* [DATASET]
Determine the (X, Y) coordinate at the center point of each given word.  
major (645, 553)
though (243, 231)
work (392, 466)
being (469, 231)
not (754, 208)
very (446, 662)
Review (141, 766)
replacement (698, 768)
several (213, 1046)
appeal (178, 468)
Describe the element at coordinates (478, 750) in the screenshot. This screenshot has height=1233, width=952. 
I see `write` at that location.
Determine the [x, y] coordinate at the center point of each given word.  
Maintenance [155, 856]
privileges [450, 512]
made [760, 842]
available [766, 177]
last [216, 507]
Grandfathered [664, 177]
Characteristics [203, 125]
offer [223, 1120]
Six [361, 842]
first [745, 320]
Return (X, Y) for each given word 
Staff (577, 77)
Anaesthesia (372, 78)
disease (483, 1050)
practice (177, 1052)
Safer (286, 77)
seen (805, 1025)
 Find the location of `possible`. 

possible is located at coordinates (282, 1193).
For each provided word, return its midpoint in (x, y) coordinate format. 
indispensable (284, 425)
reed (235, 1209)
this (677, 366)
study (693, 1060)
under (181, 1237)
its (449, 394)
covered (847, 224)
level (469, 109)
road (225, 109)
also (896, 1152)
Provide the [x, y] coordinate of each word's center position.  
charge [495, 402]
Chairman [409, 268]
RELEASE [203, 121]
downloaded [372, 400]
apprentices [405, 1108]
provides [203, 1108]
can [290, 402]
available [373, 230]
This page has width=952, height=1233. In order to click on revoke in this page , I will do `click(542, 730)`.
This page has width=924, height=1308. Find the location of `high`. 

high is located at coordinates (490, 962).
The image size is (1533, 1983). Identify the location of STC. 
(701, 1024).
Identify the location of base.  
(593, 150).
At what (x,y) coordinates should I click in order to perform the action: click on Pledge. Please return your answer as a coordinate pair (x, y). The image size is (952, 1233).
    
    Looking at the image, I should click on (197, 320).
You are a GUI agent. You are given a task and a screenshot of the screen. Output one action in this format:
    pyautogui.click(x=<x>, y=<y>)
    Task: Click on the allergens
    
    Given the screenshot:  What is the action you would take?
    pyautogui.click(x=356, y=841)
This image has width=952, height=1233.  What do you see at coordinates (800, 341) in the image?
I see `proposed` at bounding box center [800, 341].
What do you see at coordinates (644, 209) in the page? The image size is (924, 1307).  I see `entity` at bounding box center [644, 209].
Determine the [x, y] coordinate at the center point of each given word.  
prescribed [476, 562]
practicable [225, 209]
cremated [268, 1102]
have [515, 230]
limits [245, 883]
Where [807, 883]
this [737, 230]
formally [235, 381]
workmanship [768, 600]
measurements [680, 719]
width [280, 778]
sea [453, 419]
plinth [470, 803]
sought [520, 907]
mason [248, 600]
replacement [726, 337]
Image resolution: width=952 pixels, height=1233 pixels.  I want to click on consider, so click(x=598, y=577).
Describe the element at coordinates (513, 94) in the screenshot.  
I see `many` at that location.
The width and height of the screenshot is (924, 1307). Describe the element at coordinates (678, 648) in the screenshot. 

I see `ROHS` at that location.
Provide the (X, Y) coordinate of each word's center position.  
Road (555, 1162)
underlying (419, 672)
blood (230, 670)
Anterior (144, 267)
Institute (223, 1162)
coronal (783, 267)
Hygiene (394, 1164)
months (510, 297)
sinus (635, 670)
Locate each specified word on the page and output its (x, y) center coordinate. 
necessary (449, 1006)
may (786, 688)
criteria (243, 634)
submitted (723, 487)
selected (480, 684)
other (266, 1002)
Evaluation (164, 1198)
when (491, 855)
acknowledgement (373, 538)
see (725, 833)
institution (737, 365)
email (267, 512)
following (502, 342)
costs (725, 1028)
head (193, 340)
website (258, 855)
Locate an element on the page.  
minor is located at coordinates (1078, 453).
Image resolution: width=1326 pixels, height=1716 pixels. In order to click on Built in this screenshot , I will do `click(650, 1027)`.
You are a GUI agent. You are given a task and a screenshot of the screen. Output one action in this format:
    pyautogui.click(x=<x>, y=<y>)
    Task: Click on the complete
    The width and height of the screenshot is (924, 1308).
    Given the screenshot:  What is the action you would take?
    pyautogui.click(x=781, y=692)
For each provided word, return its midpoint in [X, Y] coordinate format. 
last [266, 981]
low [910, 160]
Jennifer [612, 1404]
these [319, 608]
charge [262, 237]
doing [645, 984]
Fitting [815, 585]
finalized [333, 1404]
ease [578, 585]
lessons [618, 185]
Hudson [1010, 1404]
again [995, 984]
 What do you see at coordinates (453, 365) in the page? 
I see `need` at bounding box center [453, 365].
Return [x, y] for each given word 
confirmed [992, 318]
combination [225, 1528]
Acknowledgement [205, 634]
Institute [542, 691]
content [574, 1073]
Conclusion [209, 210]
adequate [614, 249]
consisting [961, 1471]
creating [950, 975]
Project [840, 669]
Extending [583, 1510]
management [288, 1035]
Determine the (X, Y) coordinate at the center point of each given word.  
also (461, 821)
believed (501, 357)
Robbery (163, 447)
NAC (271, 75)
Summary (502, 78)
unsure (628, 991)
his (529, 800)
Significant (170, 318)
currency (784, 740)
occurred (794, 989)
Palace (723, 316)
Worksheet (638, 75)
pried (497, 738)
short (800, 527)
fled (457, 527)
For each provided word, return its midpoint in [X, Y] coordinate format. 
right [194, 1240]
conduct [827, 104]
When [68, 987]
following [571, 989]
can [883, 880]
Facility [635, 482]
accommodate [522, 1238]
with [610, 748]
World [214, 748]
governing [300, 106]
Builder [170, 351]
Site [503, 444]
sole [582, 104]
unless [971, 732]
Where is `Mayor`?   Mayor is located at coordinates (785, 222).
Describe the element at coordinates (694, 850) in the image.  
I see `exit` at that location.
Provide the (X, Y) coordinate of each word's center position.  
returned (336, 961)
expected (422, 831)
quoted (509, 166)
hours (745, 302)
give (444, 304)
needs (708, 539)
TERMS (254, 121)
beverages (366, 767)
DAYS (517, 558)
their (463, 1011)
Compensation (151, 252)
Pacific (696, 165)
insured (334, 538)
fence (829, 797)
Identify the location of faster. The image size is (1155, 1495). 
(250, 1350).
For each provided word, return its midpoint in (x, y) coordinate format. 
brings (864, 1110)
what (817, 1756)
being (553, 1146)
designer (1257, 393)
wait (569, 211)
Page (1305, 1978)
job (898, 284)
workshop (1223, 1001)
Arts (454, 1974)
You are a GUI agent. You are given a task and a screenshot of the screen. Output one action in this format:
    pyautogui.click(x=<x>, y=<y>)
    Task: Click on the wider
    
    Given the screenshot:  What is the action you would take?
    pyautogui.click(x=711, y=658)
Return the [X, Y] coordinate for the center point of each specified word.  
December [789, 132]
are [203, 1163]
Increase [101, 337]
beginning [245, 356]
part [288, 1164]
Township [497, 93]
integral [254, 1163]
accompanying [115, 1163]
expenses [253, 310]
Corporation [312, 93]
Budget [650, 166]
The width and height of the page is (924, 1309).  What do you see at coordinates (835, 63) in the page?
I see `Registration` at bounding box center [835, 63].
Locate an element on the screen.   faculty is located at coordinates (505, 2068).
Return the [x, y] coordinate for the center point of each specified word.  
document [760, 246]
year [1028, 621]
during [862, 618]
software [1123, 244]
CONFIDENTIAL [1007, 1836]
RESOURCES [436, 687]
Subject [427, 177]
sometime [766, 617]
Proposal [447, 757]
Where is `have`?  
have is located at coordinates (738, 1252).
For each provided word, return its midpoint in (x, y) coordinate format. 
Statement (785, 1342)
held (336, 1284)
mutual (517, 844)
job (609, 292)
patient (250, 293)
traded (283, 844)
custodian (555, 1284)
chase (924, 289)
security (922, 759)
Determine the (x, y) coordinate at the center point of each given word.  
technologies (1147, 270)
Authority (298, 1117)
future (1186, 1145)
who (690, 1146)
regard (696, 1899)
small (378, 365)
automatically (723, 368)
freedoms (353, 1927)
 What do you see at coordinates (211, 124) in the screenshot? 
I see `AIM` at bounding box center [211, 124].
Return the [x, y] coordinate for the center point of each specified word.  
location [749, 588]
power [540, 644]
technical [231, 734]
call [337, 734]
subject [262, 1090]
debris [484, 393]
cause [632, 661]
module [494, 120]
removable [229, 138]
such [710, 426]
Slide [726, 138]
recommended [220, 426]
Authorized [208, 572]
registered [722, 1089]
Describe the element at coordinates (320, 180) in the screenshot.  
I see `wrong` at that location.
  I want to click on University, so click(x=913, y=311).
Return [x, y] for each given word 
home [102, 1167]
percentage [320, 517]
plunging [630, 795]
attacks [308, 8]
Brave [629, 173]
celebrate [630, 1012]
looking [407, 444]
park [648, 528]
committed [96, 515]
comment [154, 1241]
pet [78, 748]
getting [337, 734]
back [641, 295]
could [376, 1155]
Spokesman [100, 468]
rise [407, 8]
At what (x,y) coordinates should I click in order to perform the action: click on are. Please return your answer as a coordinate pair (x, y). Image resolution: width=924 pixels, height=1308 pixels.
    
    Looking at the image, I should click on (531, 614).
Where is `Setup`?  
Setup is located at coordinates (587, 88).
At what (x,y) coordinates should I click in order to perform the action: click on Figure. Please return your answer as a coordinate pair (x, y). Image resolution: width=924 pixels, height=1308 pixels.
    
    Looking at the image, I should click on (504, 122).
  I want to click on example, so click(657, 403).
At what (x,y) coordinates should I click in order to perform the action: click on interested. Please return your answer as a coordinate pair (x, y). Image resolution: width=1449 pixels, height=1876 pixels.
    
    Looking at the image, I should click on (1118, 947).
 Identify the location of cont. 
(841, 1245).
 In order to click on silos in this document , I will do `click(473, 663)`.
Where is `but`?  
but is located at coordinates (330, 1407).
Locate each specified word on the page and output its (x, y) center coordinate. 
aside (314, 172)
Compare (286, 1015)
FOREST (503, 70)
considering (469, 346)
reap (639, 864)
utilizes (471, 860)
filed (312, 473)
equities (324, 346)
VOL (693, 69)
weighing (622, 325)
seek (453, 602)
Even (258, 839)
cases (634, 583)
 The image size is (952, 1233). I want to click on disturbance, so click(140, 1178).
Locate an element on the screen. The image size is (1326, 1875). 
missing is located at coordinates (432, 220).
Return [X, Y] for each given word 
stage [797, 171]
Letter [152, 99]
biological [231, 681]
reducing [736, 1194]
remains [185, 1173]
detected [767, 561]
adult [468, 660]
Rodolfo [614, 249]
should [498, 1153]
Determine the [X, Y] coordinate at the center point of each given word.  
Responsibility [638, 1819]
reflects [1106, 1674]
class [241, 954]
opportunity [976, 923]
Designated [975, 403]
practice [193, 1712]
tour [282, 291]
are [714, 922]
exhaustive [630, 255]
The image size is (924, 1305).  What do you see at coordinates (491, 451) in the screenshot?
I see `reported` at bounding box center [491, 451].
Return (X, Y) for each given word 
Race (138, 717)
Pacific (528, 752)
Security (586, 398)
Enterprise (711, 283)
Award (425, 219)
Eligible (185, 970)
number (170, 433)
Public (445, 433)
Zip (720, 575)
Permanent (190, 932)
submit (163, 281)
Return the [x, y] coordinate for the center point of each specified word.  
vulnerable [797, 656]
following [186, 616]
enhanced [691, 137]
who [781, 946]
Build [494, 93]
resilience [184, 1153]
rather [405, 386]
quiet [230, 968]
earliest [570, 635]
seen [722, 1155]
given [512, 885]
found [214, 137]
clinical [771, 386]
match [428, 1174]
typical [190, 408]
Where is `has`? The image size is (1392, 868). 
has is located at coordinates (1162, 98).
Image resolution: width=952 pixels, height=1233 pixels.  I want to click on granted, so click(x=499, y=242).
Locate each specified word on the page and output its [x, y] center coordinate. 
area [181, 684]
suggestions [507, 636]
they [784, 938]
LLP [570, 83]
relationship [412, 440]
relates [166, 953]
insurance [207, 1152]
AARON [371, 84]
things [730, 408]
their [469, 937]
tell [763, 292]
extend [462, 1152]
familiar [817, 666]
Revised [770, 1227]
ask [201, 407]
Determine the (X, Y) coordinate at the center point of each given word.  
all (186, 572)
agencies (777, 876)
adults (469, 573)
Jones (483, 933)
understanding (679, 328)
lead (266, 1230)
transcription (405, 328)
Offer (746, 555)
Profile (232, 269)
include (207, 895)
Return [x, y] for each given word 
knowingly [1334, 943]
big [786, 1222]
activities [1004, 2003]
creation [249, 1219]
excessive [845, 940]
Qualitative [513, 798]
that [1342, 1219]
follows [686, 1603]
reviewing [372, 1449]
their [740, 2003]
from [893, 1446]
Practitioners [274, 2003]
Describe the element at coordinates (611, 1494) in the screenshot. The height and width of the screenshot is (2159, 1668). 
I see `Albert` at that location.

* [STATED EXERCISE]
Convert the records, from the first line through the line containing "charge [495, 402]", into a JSON list of strings with one string per line, and leave out blank lines. Include both end lines and no others.

* [TASK RESPONSE]
[
  "Determine the (X, Y) coordinate at the center point of each given word.  ",
  "major (645, 553)",
  "though (243, 231)",
  "work (392, 466)",
  "being (469, 231)",
  "not (754, 208)",
  "very (446, 662)",
  "Review (141, 766)",
  "replacement (698, 768)",
  "several (213, 1046)",
  "appeal (178, 468)",
  "Describe the element at coordinates (478, 750) in the screenshot. This screenshot has height=1233, width=952. ",
  "I see `write` at that location.",
  "Determine the [x, y] coordinate at the center point of each given word.  ",
  "Maintenance [155, 856]",
  "privileges [450, 512]",
  "made [760, 842]",
  "available [766, 177]",
  "last [216, 507]",
  "Grandfathered [664, 177]",
  "Characteristics [203, 125]",
  "offer [223, 1120]",
  "Six [361, 842]",
  "first [745, 320]",
  "Return (X, Y) for each given word ",
  "Staff (577, 77)",
  "Anaesthesia (372, 78)",
  "disease (483, 1050)",
  "practice (177, 1052)",
  "Safer (286, 77)",
  "seen (805, 1025)",
  " Find the location of `possible`. ",
  "possible is located at coordinates (282, 1193).",
  "For each provided word, return its midpoint in (x, y) coordinate format. ",
  "indispensable (284, 425)",
  "reed (235, 1209)",
  "this (677, 366)",
  "study (693, 1060)",
  "under (181, 1237)",
  "its (449, 394)",
  "covered (847, 224)",
  "level (469, 109)",
  "road (225, 109)",
  "also (896, 1152)",
  "Provide the [x, y] coordinate of each word's center position.  ",
  "charge [495, 402]"
]